## Task instructions
Copy out every line of the material, unchanged, from the line containing "Viewport: 787px width, 461px height." down to the line containing "click(x=245, y=568)", including both of those lines.

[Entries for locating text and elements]
- - - - - - -
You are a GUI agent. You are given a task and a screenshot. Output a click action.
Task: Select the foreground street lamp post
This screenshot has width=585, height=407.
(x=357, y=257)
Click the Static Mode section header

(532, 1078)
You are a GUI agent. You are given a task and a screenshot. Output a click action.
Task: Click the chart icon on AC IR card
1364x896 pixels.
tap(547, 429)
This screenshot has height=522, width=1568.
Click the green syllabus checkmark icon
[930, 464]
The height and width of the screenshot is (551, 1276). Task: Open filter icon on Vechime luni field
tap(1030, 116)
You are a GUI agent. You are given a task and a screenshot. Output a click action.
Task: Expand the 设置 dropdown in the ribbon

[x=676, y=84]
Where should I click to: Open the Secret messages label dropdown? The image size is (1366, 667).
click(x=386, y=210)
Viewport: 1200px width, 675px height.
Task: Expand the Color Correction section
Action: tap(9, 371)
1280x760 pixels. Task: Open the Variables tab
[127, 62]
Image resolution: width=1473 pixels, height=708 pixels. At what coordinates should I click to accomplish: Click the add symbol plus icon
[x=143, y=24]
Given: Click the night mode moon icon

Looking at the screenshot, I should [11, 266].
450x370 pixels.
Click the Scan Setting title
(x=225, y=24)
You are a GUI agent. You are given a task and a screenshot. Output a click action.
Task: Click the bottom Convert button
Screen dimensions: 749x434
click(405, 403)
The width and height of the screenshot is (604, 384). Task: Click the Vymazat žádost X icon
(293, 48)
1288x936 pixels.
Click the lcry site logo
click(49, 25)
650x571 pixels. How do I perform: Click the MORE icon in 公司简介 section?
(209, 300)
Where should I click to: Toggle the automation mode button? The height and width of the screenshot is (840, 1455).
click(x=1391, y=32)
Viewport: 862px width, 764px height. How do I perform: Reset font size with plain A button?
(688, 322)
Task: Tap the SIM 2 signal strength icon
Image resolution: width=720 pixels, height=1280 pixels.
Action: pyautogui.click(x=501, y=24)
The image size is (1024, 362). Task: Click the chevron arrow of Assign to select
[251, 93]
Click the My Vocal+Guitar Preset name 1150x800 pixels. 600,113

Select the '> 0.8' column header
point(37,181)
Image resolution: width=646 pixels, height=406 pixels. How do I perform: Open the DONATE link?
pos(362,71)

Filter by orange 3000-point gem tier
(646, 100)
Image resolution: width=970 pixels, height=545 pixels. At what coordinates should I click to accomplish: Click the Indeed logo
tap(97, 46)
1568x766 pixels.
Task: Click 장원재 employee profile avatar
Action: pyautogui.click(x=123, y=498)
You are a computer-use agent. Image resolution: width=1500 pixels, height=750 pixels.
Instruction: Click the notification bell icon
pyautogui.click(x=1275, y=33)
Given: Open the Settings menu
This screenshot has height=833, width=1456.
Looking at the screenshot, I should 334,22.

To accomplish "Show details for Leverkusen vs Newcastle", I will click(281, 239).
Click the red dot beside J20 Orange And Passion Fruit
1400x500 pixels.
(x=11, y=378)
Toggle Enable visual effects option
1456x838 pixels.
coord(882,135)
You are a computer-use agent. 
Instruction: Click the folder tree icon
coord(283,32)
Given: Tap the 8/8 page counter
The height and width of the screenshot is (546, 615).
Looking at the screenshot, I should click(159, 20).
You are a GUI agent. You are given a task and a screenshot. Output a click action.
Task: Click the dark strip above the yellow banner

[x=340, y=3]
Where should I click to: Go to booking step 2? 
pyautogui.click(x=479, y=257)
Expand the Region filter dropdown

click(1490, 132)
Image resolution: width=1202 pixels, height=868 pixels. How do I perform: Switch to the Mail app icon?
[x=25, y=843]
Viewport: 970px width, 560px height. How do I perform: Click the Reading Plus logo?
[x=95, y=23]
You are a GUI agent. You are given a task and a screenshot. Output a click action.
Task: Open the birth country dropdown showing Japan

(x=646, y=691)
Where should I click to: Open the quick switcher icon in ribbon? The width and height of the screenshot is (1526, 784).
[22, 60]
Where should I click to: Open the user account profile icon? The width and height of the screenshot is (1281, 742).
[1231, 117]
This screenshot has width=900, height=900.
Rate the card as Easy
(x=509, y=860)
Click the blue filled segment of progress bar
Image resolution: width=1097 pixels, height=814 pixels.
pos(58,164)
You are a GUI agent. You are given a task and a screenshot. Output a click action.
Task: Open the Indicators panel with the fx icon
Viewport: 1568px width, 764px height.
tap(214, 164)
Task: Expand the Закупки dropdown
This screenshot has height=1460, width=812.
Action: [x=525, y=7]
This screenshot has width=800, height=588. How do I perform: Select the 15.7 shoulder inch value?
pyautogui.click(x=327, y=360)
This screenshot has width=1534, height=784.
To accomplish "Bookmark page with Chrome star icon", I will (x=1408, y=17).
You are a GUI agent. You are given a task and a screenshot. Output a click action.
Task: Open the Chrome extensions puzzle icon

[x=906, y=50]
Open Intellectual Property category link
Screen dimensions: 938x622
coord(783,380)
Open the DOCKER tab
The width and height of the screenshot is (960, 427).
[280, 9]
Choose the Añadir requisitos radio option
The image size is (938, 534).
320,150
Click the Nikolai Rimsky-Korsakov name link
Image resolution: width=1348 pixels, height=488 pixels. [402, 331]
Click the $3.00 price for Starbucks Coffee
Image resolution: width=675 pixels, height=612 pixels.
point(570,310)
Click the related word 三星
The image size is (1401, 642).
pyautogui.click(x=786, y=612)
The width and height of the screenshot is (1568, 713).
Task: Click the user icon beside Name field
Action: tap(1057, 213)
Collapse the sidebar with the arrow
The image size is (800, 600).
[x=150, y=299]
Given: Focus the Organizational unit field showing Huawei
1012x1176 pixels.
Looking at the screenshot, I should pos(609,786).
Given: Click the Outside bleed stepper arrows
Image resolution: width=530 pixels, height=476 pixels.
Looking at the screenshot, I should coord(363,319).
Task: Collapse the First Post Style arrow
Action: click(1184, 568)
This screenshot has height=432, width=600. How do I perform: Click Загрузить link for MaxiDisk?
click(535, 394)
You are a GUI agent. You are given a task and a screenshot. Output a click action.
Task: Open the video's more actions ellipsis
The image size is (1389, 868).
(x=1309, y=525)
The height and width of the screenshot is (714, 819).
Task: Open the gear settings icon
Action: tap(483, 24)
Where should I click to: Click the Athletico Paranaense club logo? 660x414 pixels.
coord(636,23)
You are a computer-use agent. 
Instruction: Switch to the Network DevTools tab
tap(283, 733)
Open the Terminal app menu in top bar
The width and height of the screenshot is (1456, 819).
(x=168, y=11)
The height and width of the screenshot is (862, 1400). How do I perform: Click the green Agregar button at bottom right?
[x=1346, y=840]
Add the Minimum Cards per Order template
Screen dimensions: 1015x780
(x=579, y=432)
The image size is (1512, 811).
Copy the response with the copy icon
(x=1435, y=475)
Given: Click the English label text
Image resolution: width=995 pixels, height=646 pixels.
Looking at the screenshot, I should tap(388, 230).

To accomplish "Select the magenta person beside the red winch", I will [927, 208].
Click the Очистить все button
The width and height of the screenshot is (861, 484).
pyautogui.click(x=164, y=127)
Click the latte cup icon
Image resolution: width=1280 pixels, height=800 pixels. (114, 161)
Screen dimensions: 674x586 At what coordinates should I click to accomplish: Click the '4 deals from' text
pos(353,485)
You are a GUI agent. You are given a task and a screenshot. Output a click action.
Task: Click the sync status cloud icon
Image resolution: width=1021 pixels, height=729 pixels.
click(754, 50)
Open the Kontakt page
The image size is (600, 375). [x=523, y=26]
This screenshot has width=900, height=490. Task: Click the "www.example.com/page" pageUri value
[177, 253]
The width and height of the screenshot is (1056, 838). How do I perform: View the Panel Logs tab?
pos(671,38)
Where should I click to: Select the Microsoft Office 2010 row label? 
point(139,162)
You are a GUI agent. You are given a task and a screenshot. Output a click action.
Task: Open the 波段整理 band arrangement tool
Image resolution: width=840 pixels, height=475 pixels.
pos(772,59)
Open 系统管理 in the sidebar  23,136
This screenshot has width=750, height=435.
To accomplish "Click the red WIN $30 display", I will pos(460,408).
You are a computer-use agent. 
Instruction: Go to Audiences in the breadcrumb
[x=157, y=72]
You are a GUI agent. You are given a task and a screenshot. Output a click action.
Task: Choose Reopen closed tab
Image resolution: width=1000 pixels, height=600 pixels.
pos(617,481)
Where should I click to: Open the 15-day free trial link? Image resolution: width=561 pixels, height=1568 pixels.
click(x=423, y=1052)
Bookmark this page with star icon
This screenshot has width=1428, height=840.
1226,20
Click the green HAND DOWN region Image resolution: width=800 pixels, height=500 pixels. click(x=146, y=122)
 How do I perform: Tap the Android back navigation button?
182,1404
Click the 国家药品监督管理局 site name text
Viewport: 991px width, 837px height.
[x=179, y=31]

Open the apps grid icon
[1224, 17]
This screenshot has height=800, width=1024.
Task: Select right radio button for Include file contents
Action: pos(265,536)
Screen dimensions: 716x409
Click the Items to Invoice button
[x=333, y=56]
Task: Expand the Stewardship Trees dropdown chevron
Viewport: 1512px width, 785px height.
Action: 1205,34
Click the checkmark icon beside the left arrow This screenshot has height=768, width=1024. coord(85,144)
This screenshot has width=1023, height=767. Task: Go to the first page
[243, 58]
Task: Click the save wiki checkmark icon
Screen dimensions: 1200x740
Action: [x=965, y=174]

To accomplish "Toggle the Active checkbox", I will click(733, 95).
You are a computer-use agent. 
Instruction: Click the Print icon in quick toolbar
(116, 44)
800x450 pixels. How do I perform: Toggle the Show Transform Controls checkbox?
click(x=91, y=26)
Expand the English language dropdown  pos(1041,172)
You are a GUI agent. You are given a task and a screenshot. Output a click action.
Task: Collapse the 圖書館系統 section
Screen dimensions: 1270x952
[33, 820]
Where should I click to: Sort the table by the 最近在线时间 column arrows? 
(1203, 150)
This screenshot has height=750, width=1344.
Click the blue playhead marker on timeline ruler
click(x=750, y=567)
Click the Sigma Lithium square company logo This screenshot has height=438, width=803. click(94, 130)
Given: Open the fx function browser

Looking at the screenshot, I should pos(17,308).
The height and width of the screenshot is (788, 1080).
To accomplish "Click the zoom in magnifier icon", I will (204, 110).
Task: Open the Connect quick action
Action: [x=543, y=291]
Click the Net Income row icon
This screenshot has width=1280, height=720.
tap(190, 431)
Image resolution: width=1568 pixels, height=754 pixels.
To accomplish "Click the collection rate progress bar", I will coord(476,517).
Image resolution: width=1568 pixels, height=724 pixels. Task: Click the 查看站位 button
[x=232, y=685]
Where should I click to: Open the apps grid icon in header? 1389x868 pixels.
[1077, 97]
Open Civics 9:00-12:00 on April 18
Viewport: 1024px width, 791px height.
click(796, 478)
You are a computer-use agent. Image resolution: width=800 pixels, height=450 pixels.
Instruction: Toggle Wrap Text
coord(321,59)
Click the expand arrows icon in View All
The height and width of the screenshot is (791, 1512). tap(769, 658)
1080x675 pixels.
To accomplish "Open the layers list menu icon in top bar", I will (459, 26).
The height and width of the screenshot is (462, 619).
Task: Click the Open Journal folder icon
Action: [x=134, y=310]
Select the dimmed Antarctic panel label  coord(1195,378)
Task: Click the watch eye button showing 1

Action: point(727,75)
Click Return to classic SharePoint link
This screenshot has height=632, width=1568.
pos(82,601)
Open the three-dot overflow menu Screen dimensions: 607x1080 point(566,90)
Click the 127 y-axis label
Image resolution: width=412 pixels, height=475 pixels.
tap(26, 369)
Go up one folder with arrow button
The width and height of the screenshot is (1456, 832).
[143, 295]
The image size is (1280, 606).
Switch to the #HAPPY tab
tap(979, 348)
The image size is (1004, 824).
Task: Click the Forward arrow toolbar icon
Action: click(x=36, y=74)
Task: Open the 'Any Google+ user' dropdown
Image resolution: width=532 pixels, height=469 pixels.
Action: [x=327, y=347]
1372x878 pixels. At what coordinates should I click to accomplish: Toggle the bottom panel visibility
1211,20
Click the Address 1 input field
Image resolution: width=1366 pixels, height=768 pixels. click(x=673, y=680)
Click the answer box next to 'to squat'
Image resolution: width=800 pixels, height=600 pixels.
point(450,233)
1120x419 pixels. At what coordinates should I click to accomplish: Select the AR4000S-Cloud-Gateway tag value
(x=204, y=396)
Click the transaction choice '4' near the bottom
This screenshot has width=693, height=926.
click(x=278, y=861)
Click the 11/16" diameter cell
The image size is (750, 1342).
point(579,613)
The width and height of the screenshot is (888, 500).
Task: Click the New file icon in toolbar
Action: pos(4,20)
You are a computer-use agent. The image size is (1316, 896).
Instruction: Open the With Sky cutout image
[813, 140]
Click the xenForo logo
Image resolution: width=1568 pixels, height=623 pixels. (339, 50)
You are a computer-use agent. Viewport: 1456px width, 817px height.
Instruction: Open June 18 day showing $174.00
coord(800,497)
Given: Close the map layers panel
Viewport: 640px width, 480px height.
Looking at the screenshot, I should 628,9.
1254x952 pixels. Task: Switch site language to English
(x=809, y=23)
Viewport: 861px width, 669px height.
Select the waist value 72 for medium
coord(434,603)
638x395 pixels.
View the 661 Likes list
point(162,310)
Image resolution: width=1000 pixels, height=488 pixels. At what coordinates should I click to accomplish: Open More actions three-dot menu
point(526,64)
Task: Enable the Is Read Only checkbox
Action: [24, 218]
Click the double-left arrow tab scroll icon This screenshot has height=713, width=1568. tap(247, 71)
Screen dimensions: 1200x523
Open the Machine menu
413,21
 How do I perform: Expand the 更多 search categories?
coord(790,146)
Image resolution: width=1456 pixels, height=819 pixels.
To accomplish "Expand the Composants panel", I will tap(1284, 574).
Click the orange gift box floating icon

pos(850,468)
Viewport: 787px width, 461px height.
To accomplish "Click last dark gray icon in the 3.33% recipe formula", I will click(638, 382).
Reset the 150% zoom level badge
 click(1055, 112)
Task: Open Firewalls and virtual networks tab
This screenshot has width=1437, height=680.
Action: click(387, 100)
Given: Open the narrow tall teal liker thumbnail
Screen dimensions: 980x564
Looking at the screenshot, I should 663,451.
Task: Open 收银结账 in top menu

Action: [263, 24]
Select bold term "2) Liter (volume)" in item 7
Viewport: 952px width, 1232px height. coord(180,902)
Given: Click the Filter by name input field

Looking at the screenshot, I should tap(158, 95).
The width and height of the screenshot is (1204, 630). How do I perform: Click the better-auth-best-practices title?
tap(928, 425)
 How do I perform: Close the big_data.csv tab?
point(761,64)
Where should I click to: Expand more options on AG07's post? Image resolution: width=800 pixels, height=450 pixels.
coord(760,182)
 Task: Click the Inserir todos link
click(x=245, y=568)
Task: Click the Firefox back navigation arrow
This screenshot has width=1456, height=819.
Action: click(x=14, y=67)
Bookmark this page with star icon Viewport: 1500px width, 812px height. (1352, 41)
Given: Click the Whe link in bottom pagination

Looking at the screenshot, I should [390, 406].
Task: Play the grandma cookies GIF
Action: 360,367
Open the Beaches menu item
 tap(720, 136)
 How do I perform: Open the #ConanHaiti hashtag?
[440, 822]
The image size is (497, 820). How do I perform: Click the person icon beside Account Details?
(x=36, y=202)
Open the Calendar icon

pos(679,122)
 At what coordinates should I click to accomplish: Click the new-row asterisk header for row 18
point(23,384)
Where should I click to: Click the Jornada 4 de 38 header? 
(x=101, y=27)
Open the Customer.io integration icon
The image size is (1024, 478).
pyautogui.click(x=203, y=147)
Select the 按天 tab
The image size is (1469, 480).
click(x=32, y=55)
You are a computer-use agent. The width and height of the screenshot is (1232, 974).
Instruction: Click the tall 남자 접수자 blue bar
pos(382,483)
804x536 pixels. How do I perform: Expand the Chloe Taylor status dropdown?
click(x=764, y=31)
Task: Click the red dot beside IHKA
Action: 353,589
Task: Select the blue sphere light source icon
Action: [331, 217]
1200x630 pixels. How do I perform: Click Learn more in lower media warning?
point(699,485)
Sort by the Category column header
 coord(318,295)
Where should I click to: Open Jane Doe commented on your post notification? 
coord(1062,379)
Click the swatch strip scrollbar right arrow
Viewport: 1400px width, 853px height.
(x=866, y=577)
- - - - - - -
## The response
Viewport: 787px width, 461px height.
To accomplish "Click last dark gray icon in the 3.33% recipe formula", I will click(638, 382).
Reset the 150% zoom level badge
 click(1055, 112)
Task: Open Firewalls and virtual networks tab
This screenshot has width=1437, height=680.
Action: click(387, 100)
Given: Open the narrow tall teal liker thumbnail
Screen dimensions: 980x564
Looking at the screenshot, I should 663,451.
Task: Open 收银结账 in top menu

Action: [263, 24]
Select bold term "2) Liter (volume)" in item 7
Viewport: 952px width, 1232px height. coord(180,902)
Given: Click the Filter by name input field

Looking at the screenshot, I should tap(158, 95).
The width and height of the screenshot is (1204, 630). How do I perform: Click the better-auth-best-practices title?
tap(928, 425)
 How do I perform: Close the big_data.csv tab?
point(761,64)
Where should I click to: Expand more options on AG07's post? Image resolution: width=800 pixels, height=450 pixels.
coord(760,182)
 Task: Click the Inserir todos link
click(x=245, y=568)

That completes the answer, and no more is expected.